Deck damage issues related to jet engine downwash from the Osprey and F-35 have long plagued the Navy’s efforts to get those aircraft aboard the amphib fleet.

That said, Navy leaders “fully understand . . . the stresses and failures that the flight deck can accept,” Mercer said.

But when pressed as to why service officials have yet to come up with an answer for the deck heat issue, he said program officials were still struggling with finding a “cost-effective solution” to the problem.

However, Mercer was adamant the operational restrictions aboard America would not affect the combat effectiveness of the ship, given its mission.

The caps “are not going to be a problem” since the primary mission for the Navy’s amphibs was quick assault operations, not sustained warfare missions carried out by the service’s aircraft carriers,” Mercer said.

Since the LHA is not designed to support a sustained air campaign, the deck modifications and operational caps will not affect deck reliability aboard the America“as long as we spread [combat sorties] out,” he said.
 

LowObservable

ACCESS: Top Secret
Senior Member
Joined
Oct 18, 2006
Messages
2,210
Reaction score
172
It is a real surprise that they should have problems with USS America. Laid down in July 2009, after the F-35B had flown.
 

Triton

Donald McKelvy
Senior Member
Joined
Aug 14, 2009
Messages
9,719
Reaction score
818
Website
deeptowild.blogspot.com
Published on Nov 13, 2013

The amphibious assault ship America (LHA 6), built by Ingalls Shipbuilding in Pascagoula, MS, sails the Gulf of Mexico on builder's sea trials, Nov. 7-9, 2013.

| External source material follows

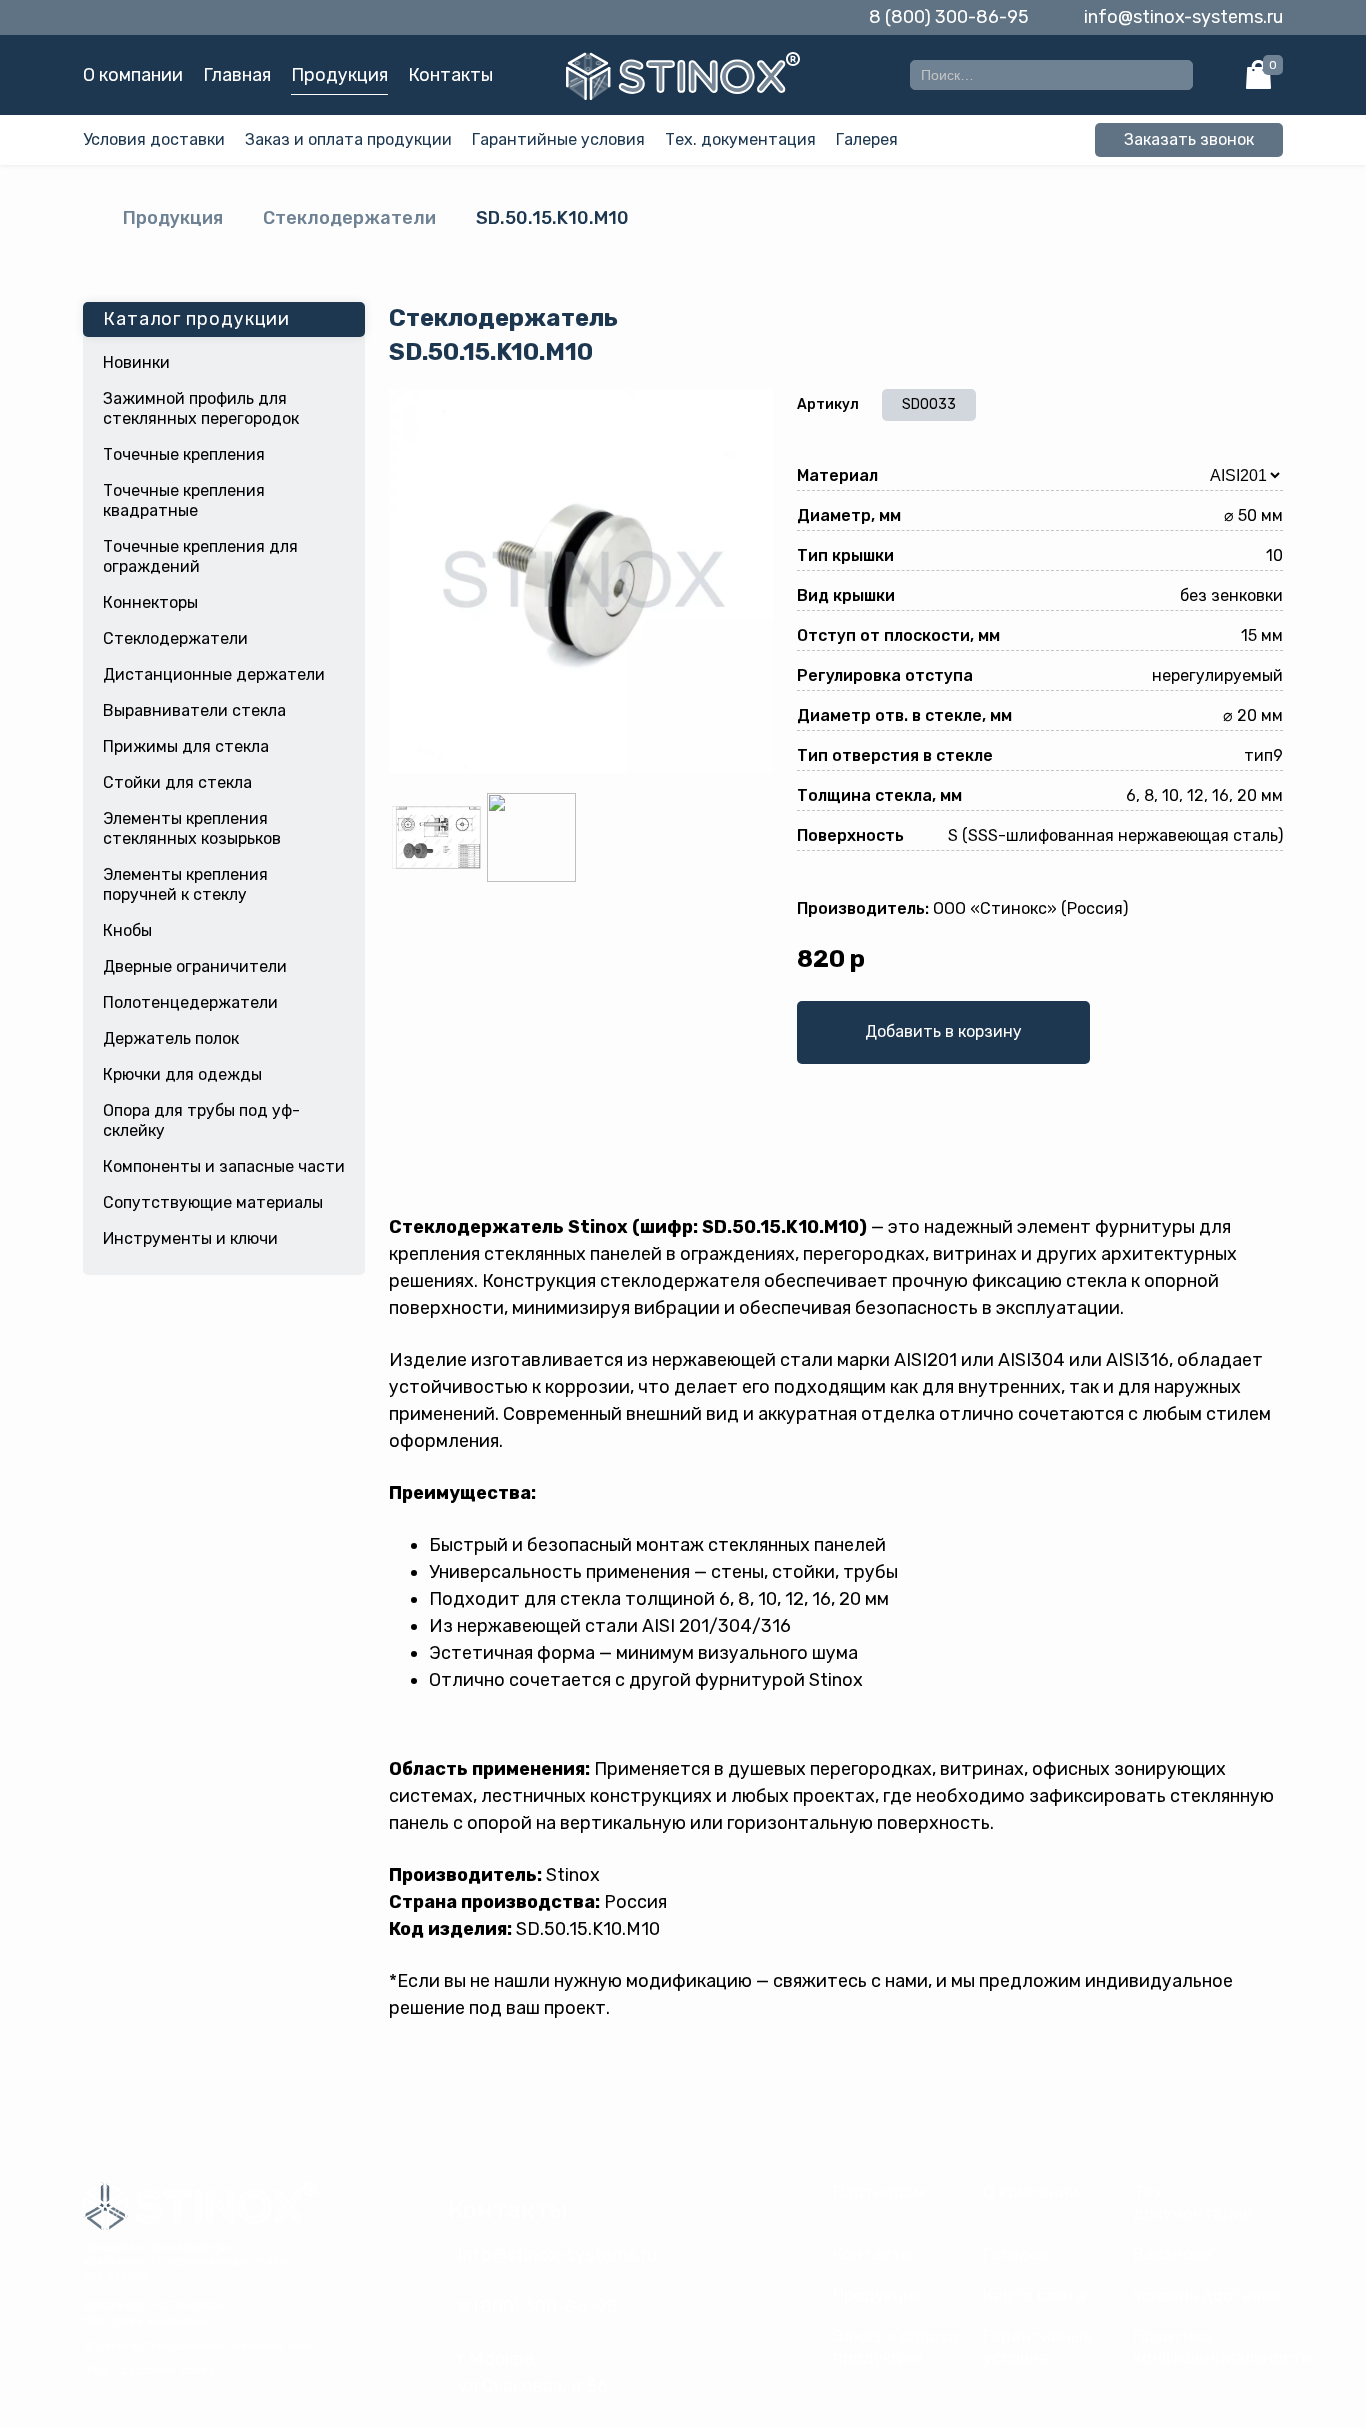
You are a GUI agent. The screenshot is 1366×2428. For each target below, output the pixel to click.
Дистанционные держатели (214, 674)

http://youtu.be/WKDyvjek0BY
 

MrT

I really should change my personal text
Joined
Nov 28, 2013
Messages
18
Reaction score
0
So they've built a class of really good looking powerful ships that unfortunately can't embark most of the proposed air component? Sounds interesting. Well I suppose they can at least throw CH53, Huey's and Cobras off them?
 

F-14D

I really did change my personal text
Senior Member
Joined
Oct 4, 2007
Messages
1,784
Reaction score
170
The solution that I've heard of for the Osprey has been in place for a while. If the engines have to be run for an extended period prior to launch, they just change the tilt angle of the engines every so often.
 

helmutkohl

ACCESS: Top Secret
Joined
Nov 29, 2010
Messages
550
Reaction score
753
A random question.
a lot of these LHDs the USMC operates, will operate or already operate STOVL aircraft, namely the harrier or F-35.
Was there no interest in adding ski-jumps to them? like say on the Canberra or Juan Carlos which are also LHDs with ski jumps?
 

TomS

ACCESS: Top Secret
Senior Member
Joined
Apr 16, 2008
Messages
4,686
Reaction score
1,895
A random question.
a lot of these LHDs the USMC operates, will operate or already operate STOVL aircraft, namely the harrier or F-35.
Was there no interest in adding ski-jumps to them? like say on the Canberra or Juan Carlos which are also LHDs with ski jumps?

1) The USMC does not operate these ships, the USN does.

2) No, there is no serious interest in putting ski-jumps on them. Their primary mission is launching an assault wave of helicopters/tiltrotors, and a ski jump would reduce the number of aircraft that can be spotted for launch.